Strong employment data out of the BLS this morning.  Construction is breaking out, something we’ve been looking for, adding 48K jobs in January,  the largest monthly increase since March 2007.   Now that construction employment is leading it reinforces the notion, at least to us,  the Fed is no longer pushing on a string.   Monetary policy is really biting.

Here’s the BLS,

Total nonfarm payroll employment increased by 236,000 in February, and the unemployment rate edged down to 7.7 percent, the U.S. Bureau of Labor Statistics reported today. Employment increased in professional and business services, construction, and health care.

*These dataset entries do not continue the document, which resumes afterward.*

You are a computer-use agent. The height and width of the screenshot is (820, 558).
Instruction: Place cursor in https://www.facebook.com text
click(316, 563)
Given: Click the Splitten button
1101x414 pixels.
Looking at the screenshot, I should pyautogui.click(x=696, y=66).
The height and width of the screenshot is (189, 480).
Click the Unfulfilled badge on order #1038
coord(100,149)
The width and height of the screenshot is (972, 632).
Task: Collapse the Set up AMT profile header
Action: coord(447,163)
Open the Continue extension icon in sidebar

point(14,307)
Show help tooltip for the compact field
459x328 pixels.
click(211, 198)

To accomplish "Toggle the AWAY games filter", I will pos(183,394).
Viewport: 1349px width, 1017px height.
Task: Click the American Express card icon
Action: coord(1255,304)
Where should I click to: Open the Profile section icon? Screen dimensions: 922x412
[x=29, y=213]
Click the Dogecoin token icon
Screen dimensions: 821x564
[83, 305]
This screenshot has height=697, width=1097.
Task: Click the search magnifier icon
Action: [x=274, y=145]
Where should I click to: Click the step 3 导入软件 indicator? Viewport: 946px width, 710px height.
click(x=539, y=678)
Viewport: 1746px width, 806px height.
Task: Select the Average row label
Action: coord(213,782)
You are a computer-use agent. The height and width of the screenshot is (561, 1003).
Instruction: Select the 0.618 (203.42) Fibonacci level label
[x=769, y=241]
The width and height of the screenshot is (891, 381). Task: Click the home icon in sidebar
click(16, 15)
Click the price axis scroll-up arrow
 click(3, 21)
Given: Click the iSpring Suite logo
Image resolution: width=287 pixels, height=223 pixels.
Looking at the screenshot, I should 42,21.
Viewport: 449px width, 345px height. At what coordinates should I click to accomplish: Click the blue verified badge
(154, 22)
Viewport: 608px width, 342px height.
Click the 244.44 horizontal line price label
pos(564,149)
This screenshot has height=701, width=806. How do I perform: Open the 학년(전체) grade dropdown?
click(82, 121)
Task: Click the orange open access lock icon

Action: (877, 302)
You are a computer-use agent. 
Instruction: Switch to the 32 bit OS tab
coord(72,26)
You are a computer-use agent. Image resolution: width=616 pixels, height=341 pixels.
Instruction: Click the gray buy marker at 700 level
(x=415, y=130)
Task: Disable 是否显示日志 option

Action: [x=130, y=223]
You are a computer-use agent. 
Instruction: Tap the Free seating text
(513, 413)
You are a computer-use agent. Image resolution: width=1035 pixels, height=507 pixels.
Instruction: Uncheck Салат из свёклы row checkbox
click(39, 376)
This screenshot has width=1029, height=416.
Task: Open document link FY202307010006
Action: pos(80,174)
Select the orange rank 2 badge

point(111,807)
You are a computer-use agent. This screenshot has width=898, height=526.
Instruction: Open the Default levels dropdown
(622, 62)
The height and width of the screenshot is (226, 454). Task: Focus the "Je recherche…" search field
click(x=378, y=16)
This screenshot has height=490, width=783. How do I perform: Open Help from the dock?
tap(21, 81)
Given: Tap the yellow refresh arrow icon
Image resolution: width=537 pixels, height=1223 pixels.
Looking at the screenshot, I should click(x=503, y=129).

…In February, the average workweek for all employees on private nonfarm payrolls edged up by 0.1 hour to 34.5 hours. The manufacturing workweek rose by 0.2 hour to 40.9 hours, and factory overtime edged up by 0.1 hour to 3.4 hours. The average workweek for production and nonsupervisory employees on private nonfarm payrolls increased by 0.2 hour to 33.8 hours. (See tables B-2 and B-7.) Average hourly earnings for all employees on private nonfarm payrolls rose by 4 cents to $23.82. Over the year, average hourly earnings have risen by 2.1 percent. In February, average hourly earnings of private-sector production and nonsupervisory employees increased by 5 cents to $20.04. (See tables B-3 and B-8.) The change in total nonfarm payroll employment for December was revised from +196,000 to +219,000, and the change for January was revised from +157,000 to +119,000.

Mar8_NFPMar8_NFP_1Mar8_NFP_2

(click here if charts are not observable)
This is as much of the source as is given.